Im Erdgeschoß standen einem da und dort noch unausgepackte Umzugskartons im Weg. Hinter der Küche war eine kleine Vorratskammer versteckt.
Das Klavier thronte im Eßzimmer. Aber was heißt Eßzimmer? Das war ein offenes Durchgangszimmer, rechts vom Flur neben der Küche, und hinter dem Eßzimmer fing das Wohnzimmer an und noch einmal rechts davon, hinter einer Schiebetür, Papas Arbeitszimmer, fast so wie in unserem alten Haus. Die Scheißumzieherei verdankten wir dem Umstand, daß Papa als Ingenieur bei der Erprobungsstelle der Bundeswehr in Meppen bessere berufliche Aufstiegsmöglichkeiten hatte als beim Koblenzer Bundesamt für Wehrtechnik und Beschaffung.
Durch eine andere Tür gelangte man aus Papas Büro wieder auf den Flur. Rechts zweigte dann ein Weg zu einem weiteren Klosett ab und vorn ein sogenannter Windfang zur offiziellen Haustür, der zur Begrüßung von Gästen und zum Abstellen von deren Regenschirmen dienen sollte. Einfacher war es, die Seitentür zwischen Küche und Eßzimmer zu benutzen.
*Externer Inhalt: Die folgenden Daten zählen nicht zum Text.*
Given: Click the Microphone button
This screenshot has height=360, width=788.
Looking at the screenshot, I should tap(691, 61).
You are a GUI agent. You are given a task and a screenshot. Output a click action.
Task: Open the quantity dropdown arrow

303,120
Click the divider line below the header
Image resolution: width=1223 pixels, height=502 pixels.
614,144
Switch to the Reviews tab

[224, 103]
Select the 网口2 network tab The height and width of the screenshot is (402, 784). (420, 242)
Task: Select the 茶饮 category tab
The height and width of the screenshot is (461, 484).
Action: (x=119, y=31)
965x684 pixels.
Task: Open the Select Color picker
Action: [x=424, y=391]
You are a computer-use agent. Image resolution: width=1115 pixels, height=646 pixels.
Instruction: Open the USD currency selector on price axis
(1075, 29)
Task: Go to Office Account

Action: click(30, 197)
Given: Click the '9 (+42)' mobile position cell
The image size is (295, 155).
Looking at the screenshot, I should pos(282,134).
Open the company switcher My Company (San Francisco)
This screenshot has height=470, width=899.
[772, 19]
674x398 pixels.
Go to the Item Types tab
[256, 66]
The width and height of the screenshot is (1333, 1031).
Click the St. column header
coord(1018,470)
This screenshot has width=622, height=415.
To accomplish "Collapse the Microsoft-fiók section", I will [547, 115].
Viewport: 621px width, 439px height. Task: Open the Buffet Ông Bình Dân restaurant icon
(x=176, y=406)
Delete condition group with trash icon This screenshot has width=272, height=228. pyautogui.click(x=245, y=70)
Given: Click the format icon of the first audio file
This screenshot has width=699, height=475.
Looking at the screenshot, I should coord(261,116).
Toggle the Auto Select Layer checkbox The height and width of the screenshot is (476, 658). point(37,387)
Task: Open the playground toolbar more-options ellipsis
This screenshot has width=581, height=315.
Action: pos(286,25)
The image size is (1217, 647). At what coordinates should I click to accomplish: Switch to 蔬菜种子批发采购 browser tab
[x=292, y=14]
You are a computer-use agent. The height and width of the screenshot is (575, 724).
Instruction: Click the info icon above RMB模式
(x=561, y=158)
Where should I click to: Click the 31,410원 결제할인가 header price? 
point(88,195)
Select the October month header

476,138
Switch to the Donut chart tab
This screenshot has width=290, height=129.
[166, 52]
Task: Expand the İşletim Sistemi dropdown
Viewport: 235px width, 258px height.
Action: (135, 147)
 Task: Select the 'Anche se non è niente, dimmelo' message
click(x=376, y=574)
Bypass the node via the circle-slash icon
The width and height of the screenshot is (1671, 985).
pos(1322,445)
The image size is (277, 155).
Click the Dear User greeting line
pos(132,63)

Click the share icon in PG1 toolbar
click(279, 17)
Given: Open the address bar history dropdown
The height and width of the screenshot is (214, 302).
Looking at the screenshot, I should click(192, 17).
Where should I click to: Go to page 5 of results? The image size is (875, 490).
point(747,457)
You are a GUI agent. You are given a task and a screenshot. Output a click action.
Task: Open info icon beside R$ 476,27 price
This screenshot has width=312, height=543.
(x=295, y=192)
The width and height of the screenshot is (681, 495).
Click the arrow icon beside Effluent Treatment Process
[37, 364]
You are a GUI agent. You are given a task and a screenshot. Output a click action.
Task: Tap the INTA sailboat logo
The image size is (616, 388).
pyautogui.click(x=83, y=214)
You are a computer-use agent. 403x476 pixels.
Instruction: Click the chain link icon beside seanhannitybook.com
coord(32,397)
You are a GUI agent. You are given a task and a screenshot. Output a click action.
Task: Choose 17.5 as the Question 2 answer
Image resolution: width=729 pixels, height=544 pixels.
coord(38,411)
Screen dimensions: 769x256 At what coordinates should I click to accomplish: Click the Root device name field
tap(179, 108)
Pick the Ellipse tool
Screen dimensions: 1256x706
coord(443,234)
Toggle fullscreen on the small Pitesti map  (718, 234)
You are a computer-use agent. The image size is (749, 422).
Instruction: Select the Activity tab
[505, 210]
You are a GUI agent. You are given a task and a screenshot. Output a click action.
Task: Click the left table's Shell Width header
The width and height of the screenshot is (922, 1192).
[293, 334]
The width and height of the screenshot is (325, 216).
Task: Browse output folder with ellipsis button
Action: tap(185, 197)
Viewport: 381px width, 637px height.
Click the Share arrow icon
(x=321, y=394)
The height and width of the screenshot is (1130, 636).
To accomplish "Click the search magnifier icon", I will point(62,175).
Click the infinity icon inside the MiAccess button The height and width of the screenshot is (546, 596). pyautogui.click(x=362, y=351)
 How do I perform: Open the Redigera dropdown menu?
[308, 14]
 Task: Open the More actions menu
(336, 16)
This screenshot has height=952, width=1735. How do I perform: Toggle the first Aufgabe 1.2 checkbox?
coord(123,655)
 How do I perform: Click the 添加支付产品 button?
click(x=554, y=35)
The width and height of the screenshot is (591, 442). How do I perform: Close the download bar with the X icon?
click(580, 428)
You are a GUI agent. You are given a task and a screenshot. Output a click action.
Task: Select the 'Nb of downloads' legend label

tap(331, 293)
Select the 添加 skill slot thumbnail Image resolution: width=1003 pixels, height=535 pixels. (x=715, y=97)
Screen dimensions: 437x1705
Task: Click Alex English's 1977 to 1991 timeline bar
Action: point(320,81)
Im Keller hatte Papa die Regale des Vormieters abgerissen, neue angedübelt und sein vieles Werkzeug in drei Räumen ausgebreitet. Es gab auch einen großen Trockenraum da unten, in dem es faulig stank, so als ob da einer in den Gulli geschissen hätte.
Die Fenster im Erdgeschoß und im ersten Stock waren alle doppelt. Wenn man eins aufgemacht hatte, war dahinter noch eins.
An den hölzernen Spalieren über den Bögen der Mäuerchen an der Gartenterrasse rankten Kletterrosen empor. Im Garten wuchsen, nach Mamas Zählung, insgesamt sechzig Pflaumenbäume, Kirschbäume, Birnbäume, Apfelbäume und Birken. Die Grundstücksgrenze wurde von einer Hecke gebildet, und links nebenan wohnte ein ruhebedürftiges älteres Ehepaar namens Dr. Schmölders und Gemahlin.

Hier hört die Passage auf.